[DIRECTIONS FOR THIS TASK]
Would you please transcribe, exactly as written, the lines of the entries below starting at the one that holds "Task: Tap the number 241 in the replies link" and ending at the one that holds "Image resolution: width=655", both included?
Start of Block
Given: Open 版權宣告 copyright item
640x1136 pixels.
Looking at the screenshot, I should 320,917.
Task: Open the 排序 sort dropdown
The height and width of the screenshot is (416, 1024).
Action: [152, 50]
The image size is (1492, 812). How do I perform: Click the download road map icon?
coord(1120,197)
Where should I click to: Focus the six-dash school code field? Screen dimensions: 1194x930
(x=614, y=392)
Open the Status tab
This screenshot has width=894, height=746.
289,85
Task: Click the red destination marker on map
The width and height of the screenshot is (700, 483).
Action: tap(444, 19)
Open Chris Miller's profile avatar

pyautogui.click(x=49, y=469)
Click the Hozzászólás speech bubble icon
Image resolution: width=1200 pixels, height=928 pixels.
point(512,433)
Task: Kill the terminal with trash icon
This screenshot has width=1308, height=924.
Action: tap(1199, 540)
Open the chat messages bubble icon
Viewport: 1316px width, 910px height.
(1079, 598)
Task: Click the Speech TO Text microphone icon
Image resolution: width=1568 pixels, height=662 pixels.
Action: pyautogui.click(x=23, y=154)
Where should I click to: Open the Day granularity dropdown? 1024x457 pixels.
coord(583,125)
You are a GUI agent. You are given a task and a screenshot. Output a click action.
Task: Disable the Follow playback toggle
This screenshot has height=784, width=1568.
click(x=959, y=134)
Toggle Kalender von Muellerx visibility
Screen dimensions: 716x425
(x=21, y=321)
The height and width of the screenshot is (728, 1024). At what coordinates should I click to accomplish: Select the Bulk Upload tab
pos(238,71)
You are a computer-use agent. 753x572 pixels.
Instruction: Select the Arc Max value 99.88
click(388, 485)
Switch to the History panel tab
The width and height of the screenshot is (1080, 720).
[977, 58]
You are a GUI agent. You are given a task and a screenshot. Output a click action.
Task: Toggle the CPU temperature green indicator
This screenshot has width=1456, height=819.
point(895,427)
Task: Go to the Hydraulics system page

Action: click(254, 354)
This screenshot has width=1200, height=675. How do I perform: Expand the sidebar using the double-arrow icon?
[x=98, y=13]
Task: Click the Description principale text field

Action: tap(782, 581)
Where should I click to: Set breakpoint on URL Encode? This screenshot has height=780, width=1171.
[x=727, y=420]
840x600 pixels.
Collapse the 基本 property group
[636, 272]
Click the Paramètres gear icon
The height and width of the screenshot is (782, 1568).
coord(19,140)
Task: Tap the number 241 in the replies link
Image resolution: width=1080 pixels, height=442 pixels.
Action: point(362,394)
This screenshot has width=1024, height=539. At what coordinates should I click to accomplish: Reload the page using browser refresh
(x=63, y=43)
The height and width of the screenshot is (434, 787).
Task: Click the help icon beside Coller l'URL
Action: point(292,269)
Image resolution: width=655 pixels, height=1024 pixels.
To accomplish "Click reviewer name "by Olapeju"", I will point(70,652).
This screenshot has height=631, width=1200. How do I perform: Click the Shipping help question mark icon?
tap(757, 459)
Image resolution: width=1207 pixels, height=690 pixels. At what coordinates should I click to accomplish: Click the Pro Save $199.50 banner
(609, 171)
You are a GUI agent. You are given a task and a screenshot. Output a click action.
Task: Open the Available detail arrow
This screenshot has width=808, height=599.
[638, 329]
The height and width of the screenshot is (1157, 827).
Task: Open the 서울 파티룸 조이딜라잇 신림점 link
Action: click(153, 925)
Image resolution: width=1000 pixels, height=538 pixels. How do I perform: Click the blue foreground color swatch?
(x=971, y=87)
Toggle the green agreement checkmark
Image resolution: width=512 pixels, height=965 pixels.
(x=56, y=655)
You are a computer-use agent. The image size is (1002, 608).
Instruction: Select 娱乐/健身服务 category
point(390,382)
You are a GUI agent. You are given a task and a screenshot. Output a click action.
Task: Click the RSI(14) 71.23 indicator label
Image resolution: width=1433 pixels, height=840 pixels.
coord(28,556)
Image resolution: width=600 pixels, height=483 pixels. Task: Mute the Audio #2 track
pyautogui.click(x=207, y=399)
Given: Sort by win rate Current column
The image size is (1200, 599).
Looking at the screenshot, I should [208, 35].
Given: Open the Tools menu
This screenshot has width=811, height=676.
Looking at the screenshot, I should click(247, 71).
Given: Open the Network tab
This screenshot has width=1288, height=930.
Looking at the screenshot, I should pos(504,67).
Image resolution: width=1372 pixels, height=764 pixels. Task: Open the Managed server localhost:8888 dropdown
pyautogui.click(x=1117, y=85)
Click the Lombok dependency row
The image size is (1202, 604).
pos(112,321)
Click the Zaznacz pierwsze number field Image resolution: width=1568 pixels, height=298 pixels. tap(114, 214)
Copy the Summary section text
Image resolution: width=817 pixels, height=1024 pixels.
End of Block
[WRITTEN SOLUTION]
Task: Tap the number 241 in the replies link
Image resolution: width=1080 pixels, height=442 pixels.
Action: point(362,394)
This screenshot has width=1024, height=539. At what coordinates should I click to accomplish: Reload the page using browser refresh
(x=63, y=43)
The height and width of the screenshot is (434, 787).
Task: Click the help icon beside Coller l'URL
Action: point(292,269)
Image resolution: width=655 pixels, height=1024 pixels.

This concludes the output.